I was listening to the radio this morning and the CEO of Whitbread was talking about his famous coffee shop chain Costa and how they were opening 3 new branches every week. His reason for the success was that the High street has changed over the last 10 years. It used to be an area where necessity shopping was carried out, now it is a social area where consumers take time to relax drink coffee and enjoy their shopping experience.
This got me thinking about how shoe shops have developed over the years and how we can keep up with the consumer’s expectations in the future. When I first started in the shoe trade nearly 50 years ago we closed for lunch everyday only opened half day on a Thursday and never opened on a Bank Holiday or Sunday. Imagine closing the shop for lunch today or not opening all day.
Then you start to think about how customers were served 50 years ago. In our shop we had a large window display and inside, wall to wall shoe boxes. Each customer took a seat and then the member of staff would produce numerous pairs of shoes which hopefully matched the customer’s requirements. Along came the supermarkets that operated a self service idea. I can remember my father saying “that won’t work” just like when they introduced self service petrol stations. How wrong he was!
In time the independent retailer followed suit and started to offer self service or in our case self-selection with all the shoe boxes demoted to a stockroom and far more displays created in store. This idea has continued right up to the present day with the vast majority of shops simply displaying their shoes generally to brand with all styles and colours grouped together.
If we look at the supermarkets today they have turned full circle introducing Butchers and Fish Mongers back behind a counter offering help and advice to the consumer.

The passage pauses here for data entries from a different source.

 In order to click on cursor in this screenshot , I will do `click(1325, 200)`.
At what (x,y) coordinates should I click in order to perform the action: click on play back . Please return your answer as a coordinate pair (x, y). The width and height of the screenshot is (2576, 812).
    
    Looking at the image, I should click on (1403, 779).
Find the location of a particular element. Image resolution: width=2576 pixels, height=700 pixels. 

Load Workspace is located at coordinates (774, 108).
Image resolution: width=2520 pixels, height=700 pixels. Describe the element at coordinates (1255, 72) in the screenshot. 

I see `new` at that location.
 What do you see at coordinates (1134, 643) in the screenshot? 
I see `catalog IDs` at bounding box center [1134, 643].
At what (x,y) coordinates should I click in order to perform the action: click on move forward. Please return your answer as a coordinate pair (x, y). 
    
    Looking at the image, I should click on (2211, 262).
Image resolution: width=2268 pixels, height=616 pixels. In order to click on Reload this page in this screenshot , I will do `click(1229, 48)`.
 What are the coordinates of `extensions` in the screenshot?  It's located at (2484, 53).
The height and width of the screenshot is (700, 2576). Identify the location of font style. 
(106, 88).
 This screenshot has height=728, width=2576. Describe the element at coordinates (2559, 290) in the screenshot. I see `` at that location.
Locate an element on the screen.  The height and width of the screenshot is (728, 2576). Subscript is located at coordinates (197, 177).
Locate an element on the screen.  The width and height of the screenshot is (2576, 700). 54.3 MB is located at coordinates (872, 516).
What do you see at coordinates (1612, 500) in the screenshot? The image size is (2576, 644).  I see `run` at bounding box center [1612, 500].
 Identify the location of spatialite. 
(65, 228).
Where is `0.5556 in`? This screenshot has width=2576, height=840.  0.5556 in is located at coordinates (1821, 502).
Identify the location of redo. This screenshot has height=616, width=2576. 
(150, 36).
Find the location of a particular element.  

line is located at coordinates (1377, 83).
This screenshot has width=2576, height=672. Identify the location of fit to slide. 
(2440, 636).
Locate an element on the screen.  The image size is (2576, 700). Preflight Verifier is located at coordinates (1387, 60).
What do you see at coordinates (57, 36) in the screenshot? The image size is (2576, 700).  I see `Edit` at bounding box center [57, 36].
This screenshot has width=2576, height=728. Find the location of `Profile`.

This, coupled with their internet and home delivery service which in reality is no different to the good old days when the grocers van would call at your house once a week, is what the supermarkets are doing to make sure they offer every possible way for the consumer to shop with them rather than someone else.
So are we in the shoe trade doing the same? I’m not sure we are. Yes we have stopped closing for lunch, yes we all open 6 days a week but how many open Bank Holidays and Sundays? How many retailers are addressing the fact that the High Street is becoming a social environment rather than a business area?
How many shoe shops have changed the way they display their products? How many shops have interactive websites, computerised tills (I will talk about technology in next month’s edition).
It is a very important time for independent retailers to somehow change the way we sell our shoes. We need to make the experience far more enjoyable so consumers want to spend money in our shop rather than on the internet or in some out of town shopping mall.
I totally agree with Mr Costa. I think it is a very important time for independent retailers to somehow change the way we sell our shoes. We need to make the experience far more enjoyable so consumers want to spend money in our shop rather than on the internet or in some out of town shopping mall.
Firstly we need to make our shops far more comfortable, just as my father did by getting rid of all the shoe boxes we need to find ways to display our product so customers feel they are viewing the product rather than being pushed into buying. We need to softer shop fittings, settees, tables, softer lighting, maybe even a coffee machine.
We also need to widen our collection. Years ago there was Black Coffee or White Coffee, now there dozens of options many totally unfamiliar to us but we try. Similarly, we need to offer new and exciting brands not just the good old brands we have always done.
If nothing else after reading this column go and look and discuss with your staff how you could improve the shopping experience you offer, very often for very little expense. You may be surprised.